Isaac closed the book of fairy tales with a shudder. “That was an awful story,” he said.
Charlie laughed. “It wasn’t that bad. It all turned out fine in the end, didn’t it?”
“Yes, but that doesn’t change how scary it was before that,” Isaac said. “You’re scared of the dark even though you know you’ll be fine in the morning.”
“That’s different,” Charlie said. “I’m not really sure until it happens.”

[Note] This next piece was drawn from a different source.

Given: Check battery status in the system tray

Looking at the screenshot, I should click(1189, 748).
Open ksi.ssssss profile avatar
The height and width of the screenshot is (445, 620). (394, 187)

“How is that different?” Isaac asked.
“I’m not scared of yesterday’s dark,” Charlie said. “Just today’s.”
“I guess that makes sense,” Isaac said.
“So, the story wasn’t that bad, right?” Charlie said.
“No, it was awful. It gave my brain more terrible ideas for what could happen. I’ll probably have nightmares,” Isaac said.
“It couldn’t happen in real life,” Charlie said. “Weird stuff only happens in fairy tales.”
“Weird stuff happens all the time,” Isaac said.
“Maybe, but not that weird,” Charlie said. He yawned. “Is my nightlight plugged in?”
Isaac tucked Charlie into bed, listened to his prayers, and turned out the light. The nightlight glowed brightly as he closed the door, leaving it open just a crack. As he got ready for bed, he couldn’t stop thinking about the story.
“What’s wrong?” Marianne asked when she came in later. “You look like you’re a million miles away.”
“I read Charlie that story about King Midas, and I can’t stop thinking about it,” Isaac said. “It was horrifying.”
“It turned out all right in the end though,” Marianne said. “And it taught him a lesson he needed to learn. So I guess it was a good thing really.”
“Surely there was an easier way to teach him a lesson?” Isaac asked. “That was just awful.”
“I don’t think we get to pick how we learn lessons,” Marianne said. “Besides, this wasn’t even real. Stop worrying about it.”
“You’re right, I’m being silly,” Isaac said. And he tried to smile and act normal and they talked about their day and everything was fine. But, in the back of the mind, he couldn’t stop thinking about the story.
That night, he had an awful nightmare. He was in the garden, and everything was green. But when he looked closer, it was all made of folded up dollars. Even the flowers were origami roses and lilies and irises. The story had come to life.
“But I didn’t even touch anything,” he said. “I just thought about them.” And suddenly, in that way that things seem so obvious in dreams, he knew that it was his thoughts turning things into money. He tried not to think about anything at all.
“I’m not thinking…I’m not thinking…I’m not…” but as hard as he tried, it was impossible not to worry about Marianne and Charlie. And the moment he thought of them, his heart sank and his stomach felt like lead. He knew that it was too late.
He raced into the house anyway, ignoring how everything looked like it had been pasted over in sheets of dollar bills. Somehow he knew they were in Charlie’s room. He ran down the green hallway and threw open the green door.
Green curtains rippled in the breeze. Charlie’s window was open. Charlie and Marianne were green statures in the center of the room. Before his horrified eyes, the gust of air from the opening door hit them and broke the Charlie and Marianne statues into a rustling cloud of dollar bills that fluttered to the floor.
Isaac jolted awake. “No!” he said, and blinked. It wasn’t real. Of course it wasn’t real.
Beside him, Marianne murmured. “It was just a dream. Go back to sleep.”
Even if the dream wasn’t real, the feelings of horror and terror were real. He couldn’t go right back to sleep when his heart was still racing and he felt like throwing up. “I just need a drink of water,” he said.
“Dreams are just our brains playing with possibilities,” Isaac muttered to himself as he sipped from a glass of water in the kitchen. He looked out at the garden in the moonlight, still waiting to be planted.
But, just in case they were a way to teach lessons, he hoped he’d learned his. He’d never want to see that in real life. He shivered. Fairy tales are scary.